**EXERCISE DIRECTIONS:** Print all of the records below again without a single difference.

**EXCERPTED RECORDS:**
▽

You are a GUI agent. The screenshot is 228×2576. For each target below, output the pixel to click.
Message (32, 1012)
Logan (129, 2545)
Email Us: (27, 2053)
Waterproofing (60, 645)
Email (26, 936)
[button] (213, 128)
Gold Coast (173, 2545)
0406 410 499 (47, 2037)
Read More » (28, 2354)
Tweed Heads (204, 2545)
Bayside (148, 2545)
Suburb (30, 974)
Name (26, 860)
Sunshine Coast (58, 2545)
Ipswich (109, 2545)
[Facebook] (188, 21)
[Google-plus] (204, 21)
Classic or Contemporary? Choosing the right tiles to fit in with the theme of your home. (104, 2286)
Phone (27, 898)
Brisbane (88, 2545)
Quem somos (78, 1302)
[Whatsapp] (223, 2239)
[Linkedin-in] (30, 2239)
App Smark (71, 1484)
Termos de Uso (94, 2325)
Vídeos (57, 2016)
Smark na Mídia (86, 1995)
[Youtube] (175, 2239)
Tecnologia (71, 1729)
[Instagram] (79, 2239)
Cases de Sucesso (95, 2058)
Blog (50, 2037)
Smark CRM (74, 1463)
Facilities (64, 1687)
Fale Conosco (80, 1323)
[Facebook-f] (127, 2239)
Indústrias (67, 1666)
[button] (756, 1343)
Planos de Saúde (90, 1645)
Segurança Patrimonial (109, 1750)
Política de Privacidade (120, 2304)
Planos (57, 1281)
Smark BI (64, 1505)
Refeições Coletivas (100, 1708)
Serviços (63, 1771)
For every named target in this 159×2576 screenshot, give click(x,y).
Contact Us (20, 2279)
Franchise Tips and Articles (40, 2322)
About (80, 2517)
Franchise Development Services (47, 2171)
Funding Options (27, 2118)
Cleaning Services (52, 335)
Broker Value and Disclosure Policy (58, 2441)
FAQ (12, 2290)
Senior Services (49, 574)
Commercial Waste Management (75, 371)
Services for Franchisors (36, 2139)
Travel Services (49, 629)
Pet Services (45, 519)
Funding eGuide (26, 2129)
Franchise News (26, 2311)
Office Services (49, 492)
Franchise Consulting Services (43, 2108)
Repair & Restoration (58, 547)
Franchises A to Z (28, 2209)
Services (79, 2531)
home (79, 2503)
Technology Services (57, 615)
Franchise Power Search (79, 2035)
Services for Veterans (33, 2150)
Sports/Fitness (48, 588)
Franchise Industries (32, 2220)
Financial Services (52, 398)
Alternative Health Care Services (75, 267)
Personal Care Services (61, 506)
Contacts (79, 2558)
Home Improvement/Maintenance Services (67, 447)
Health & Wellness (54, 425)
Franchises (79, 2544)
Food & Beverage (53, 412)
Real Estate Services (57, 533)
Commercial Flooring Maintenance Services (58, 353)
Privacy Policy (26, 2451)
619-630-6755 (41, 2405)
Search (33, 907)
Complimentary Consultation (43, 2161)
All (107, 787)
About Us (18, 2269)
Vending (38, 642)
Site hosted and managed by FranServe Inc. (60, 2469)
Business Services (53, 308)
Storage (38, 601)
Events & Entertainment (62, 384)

△

**SOLUTION BELOW:**
You are a GUI agent. The screenshot is 228×2576. For each target below, output the pixel to click.
Message (32, 1012)
Logan (129, 2545)
Email Us: (27, 2053)
Waterproofing (60, 645)
Email (26, 936)
[button] (213, 128)
Gold Coast (173, 2545)
0406 410 499 (47, 2037)
Read More » (28, 2354)
Tweed Heads (204, 2545)
Bayside (148, 2545)
Suburb (30, 974)
Name (26, 860)
Sunshine Coast (58, 2545)
Ipswich (109, 2545)
[Facebook] (188, 21)
[Google-plus] (204, 21)
Classic or Contemporary? Choosing the right tiles to fit in with the theme of your home. (104, 2286)
Phone (27, 898)
Brisbane (88, 2545)
Quem somos (78, 1302)
[Whatsapp] (223, 2239)
[Linkedin-in] (30, 2239)
App Smark (71, 1484)
Termos de Uso (94, 2325)
Vídeos (57, 2016)
Smark na Mídia (86, 1995)
[Youtube] (175, 2239)
Tecnologia (71, 1729)
[Instagram] (79, 2239)
Cases de Sucesso (95, 2058)
Blog (50, 2037)
Smark CRM (74, 1463)
Facilities (64, 1687)
Fale Conosco (80, 1323)
[Facebook-f] (127, 2239)
Indústrias (67, 1666)
[button] (756, 1343)
Planos de Saúde (90, 1645)
Segurança Patrimonial (109, 1750)
Política de Privacidade (120, 2304)
Planos (57, 1281)
Smark BI (64, 1505)
Refeições Coletivas (100, 1708)
Serviços (63, 1771)
For every named target in this 159×2576 screenshot, give click(x,y).
Contact Us (20, 2279)
Franchise Tips and Articles (40, 2322)
About (80, 2517)
Franchise Development Services (47, 2171)
Funding Options (27, 2118)
Cleaning Services (52, 335)
Broker Value and Disclosure Policy (58, 2441)
FAQ (12, 2290)
Senior Services (49, 574)
Commercial Waste Management (75, 371)
Services for Franchisors (36, 2139)
Travel Services (49, 629)
Pet Services (45, 519)
Funding eGuide (26, 2129)
Franchise News (26, 2311)
Office Services (49, 492)
Franchise Consulting Services (43, 2108)
Repair & Restoration (58, 547)
Franchises A to Z (28, 2209)
Services (79, 2531)
home (79, 2503)
Technology Services (57, 615)
Franchise Power Search (79, 2035)
Services for Veterans (33, 2150)
Sports/Fitness (48, 588)
Franchise Industries (32, 2220)
Financial Services (52, 398)
Alternative Health Care Services (75, 267)
Personal Care Services (61, 506)
Contacts (79, 2558)
Home Improvement/Maintenance Services (67, 447)
Health & Wellness (54, 425)
Franchises (79, 2544)
Food & Beverage (53, 412)
Real Estate Services (57, 533)
Commercial Flooring Maintenance Services (58, 353)
Privacy Policy (26, 2451)
619-630-6755 (41, 2405)
Search (33, 907)
Complimentary Consultation (43, 2161)
All (107, 787)
About Us (18, 2269)
Vending (38, 642)
Site hosted and managed by FranServe Inc. (60, 2469)
Business Services (53, 308)
Storage (38, 601)
Events & Entertainment (62, 384)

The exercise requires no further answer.